▶ **Written tasks**
- 1) Name every primary factor that the passage on brushless motor stopping accuracy says affects stopping accuracy.
- 2) Answer these questions using the passage on brushless motor stopping accuracy:
(a) Stopping accuracy can be thought of as the sum of which two quantities?
(b) What roller diameter appears in the calculation conditions?
(c) What gear ratio did the preliminary selection calculations confirm for the 120 W motor and gearhead?
- 3) Extend the passage on brushless motor stopping accuracy, starting after its final sentence.

▶ **Text passage**
Speed Control Motor/Brushless Motor Stopping Accuracy of Brushless Motors
Stepper motors and servo motors with excellent stopping accuracy are commonly used when performing high-precision positioning operation.
However, depending on the operating conditions and usage, even a brushless motor can stop with an overrun of a few millimeters.
In this section, we will show how to calculate stopping accuracy using the overrun characteristics (representative values) of brushless motors, and how to use them effectively to improve stopping accuracy.
What is Stopping Accuracy?
Stopping accuracy refers to the "error of the stop position relative to the target position," and can be thought of as "stopping accuracy = overrun + variance."
There are 3 main factors that affect stopping accuracy, and "Overrun + Variance" will be smaller for states in the red frame in the table below.
Now, we will focus on the rotation speed that can be adjusted by the motor, and calculate the stopping accuracy of the brushless motor.
| Primary Factor | Stopping Accuracy (Overrun + Variance) |
|
|---|---|---|
| Speed | Fast | Large |
| Slow | Small | |
| Load Inertia | Large | Large |
| Small | Small | |
| Frictional Load | Large | Small |
| Small | Large | |
Calculation Conditions
- Application
- Belt conveyor
- Belt Speed
- VL = 0.05~1 [m/s]
- Motor Power Supply
- Single-Phase 100 VAC
- Roller Diameter
- D = 0.1 [m]
- Roller Mass
- m2 = 1 [kg]
- Total Mass of Belt and Load
- m1 = 7 [kg]
- External Force
- FA = 0 [N]
- Friction Coefficient of Sliding Surface
- μ = 0.3
- Belt and Roller Efficiency
- η = 0.9
As the preliminary selection calculations confirmed that a 120 W motor + gearhead with a gear ratio of 15 can transport loads, we recommend looking at the BLE2 Series "Product Name: BLM5120HPK+5H15S+BLE2D120-A."

▶ **Given entries**
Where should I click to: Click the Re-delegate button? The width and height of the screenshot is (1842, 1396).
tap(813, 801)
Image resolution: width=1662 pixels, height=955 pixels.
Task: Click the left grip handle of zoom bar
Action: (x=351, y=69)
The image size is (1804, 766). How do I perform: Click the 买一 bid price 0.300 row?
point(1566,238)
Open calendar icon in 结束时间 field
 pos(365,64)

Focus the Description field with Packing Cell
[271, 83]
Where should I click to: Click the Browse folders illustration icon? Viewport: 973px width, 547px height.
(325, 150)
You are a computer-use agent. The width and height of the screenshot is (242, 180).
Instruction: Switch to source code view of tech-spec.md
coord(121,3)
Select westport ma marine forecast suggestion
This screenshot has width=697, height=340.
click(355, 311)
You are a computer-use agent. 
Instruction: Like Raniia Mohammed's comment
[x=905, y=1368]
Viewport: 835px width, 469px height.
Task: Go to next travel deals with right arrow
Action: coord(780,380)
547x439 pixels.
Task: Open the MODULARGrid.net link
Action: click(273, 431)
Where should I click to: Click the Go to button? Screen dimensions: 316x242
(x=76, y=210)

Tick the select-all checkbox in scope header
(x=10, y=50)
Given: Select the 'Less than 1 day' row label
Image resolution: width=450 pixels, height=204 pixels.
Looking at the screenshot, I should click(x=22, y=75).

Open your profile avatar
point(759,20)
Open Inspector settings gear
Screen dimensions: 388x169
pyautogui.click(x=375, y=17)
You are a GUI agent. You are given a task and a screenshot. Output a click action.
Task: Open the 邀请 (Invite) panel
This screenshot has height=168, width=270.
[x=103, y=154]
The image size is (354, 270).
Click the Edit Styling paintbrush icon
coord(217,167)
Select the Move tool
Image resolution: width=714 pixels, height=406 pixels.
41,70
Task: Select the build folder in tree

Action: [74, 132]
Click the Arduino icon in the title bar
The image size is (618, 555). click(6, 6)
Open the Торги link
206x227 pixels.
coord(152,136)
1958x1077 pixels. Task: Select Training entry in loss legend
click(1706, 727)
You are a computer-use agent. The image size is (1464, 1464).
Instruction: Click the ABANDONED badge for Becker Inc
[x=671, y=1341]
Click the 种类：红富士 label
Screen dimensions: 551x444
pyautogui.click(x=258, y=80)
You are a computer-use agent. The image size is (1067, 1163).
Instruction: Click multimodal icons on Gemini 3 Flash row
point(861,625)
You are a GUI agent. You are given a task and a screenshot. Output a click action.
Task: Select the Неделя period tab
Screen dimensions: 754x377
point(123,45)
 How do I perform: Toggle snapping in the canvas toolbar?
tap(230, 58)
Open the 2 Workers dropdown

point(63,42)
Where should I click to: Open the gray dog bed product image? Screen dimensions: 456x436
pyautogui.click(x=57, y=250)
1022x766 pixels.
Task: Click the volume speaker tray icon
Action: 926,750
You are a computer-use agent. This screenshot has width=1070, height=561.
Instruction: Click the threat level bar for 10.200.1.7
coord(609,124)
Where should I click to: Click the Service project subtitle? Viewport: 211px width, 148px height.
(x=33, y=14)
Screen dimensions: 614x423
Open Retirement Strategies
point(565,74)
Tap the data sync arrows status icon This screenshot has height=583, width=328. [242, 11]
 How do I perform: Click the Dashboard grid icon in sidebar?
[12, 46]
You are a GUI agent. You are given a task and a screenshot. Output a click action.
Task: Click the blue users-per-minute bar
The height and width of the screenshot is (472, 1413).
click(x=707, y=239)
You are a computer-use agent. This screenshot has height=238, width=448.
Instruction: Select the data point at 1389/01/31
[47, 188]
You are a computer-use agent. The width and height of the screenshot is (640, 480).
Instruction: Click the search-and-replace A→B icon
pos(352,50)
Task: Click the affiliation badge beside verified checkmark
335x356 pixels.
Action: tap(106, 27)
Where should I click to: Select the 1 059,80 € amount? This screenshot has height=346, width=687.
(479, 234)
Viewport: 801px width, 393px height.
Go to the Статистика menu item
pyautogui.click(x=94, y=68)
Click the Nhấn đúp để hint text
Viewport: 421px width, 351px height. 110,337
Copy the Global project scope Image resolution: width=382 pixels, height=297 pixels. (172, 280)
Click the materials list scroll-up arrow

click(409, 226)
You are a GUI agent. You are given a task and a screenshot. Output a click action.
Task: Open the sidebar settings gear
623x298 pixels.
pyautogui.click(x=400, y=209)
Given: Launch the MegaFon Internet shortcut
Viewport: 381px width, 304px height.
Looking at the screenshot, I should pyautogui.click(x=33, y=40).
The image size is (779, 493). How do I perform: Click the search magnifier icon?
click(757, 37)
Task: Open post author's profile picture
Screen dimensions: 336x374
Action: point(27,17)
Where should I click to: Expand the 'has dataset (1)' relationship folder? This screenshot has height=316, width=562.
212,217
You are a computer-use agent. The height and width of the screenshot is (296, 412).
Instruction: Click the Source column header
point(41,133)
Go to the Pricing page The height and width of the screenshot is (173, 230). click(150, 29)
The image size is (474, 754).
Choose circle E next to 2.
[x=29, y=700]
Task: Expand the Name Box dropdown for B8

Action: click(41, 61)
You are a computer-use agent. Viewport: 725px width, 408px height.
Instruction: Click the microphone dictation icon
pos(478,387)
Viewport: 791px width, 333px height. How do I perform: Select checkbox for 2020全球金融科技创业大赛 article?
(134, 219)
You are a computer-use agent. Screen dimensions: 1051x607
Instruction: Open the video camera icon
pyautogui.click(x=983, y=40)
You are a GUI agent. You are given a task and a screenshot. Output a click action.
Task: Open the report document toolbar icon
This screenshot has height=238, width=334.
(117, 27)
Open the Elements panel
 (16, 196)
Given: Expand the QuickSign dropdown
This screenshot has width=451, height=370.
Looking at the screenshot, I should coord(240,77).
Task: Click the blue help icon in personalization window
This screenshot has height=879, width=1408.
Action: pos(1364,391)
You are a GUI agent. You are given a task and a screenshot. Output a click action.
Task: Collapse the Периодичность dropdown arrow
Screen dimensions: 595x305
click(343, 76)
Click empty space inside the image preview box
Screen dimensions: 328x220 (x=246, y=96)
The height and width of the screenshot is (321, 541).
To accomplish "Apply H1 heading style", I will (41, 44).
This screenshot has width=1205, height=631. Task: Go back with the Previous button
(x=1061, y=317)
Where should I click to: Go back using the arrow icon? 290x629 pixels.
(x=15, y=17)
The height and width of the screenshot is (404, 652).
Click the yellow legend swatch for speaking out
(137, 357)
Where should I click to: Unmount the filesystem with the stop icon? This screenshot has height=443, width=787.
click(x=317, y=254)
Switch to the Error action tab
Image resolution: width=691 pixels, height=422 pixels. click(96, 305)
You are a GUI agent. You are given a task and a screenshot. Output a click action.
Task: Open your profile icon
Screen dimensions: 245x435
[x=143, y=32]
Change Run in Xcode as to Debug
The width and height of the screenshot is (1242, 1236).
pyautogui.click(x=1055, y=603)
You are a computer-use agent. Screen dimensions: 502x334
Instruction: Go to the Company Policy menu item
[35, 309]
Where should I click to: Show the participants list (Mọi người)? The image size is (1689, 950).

▶ **Answers provided**
- 1) Speed, Load Inertia, Frictional Load

- 2)
(a) Overrun and variance.
(b) D = 0.1 m.
(c) 15.

- 3)
1. Calculation of Stopping Accuracy: NM = 3,000 r/min
Use overrun characteristics (representative value).
Refer to here
- *The overrun characteristics (representative values) of brushless motors BMU Series, BLE2 Series, BXII Series, and BLH Series are shown on the details page for each product. For other series, please contact the Customer Support Center.
1) Motor Shaft Conversion
Since the graph shows values for the motor alone, convert the rotation speed and load inertia of the gearhead shaft obtained from the selection calculations to the motor shaft.
- [1]
- Motor Shaft Speed
NM = NG × i = 191 x 15 = 2,865 [r/min]
Use the black dash line curve of 3,000 r/min for approximation.
- [2]
- Motor Shaft Load Inertia
JM = JG ÷ i 2 = 200 × 10-4 ÷152 ≒ 0.9 × 10-4 [kg·m2]
- [3]
- Motor Shaft Overrun
When reading the overrun (vertical axis) value from [1] (black dash line curve) and [2] (horizontal axis), it is found that it is about 0.9 ± 0.2 [Rev].
2) Gearhead Shaft Conversion
Convert the overrun obtained in 1) to a gearhead shaft.
ORG = ORM ÷ i = (0.9 ± 0.2) ÷ 15 ≒ 0.06 ± 0.013 [Rev]
3) Belt Conveyor Shaft Conversion
Convert the overrun obtained in 2) to the belt conveyor shaft.
ORC = D × π × ORG = 100 × 3.14 × (0.06 ± 0.013) ≒ 19 ± 4 [mm]
Based on the above, the stopping accuracy can be inferred that the overrun of the belt conveyor is 19 mm and the variation is about ±4 mm.
2-1. Improvement of Stopping Accuracy: Deceleration Stop (NM = 3,000 r/min → 1,000 r/min → stop)
As can be seen from the overrun characteristics, the overrun becomes smaller as the rotation speed decreases.
Here, we calculate the overrun when stopping after decelerating.
Follow the same procedure as in "1. Calculation of Stopping Accuracy."
Reading overrun value (vertical axis) from 1,000 r/min (blue dash line curve) and 0.9 × 10-4 [kg·m2] (horizontal axis) shows that it is about 0.2 ± 0.1 [Rev].
Convert this value to a gearhead shaft.
ORG = ORM ÷ i = (0.2 ± 0.1) ÷ 15 ≒ 0.013 ± 0.007 [Rev]
Finally convert to the belt conveyor shaft.
ORC = D × π × ORG = 100 × 3.14 × (0.013 ± 0.007) ≒ 4 ± 2 [mm]
Based on the above, the stopping accuracy when deceleration stop can be inferred that the overrun is 4 mm and the variation is about ±2 mm.
(In this case, a sensor is required at the deceleration point in addition to the sensor at the stop position.)
2-2. Improvement of Stopping Accuracy: Increase Gear Ratio (i = 15 → 30)
As mentioned, the overrun of the gearhead shaft is the value of the motor shaft divided by the gear ratio.
Therefore, by increasing the gear ratio, overrun can be minimized.
Here, we will calculate overrun when the gear ratio is increased.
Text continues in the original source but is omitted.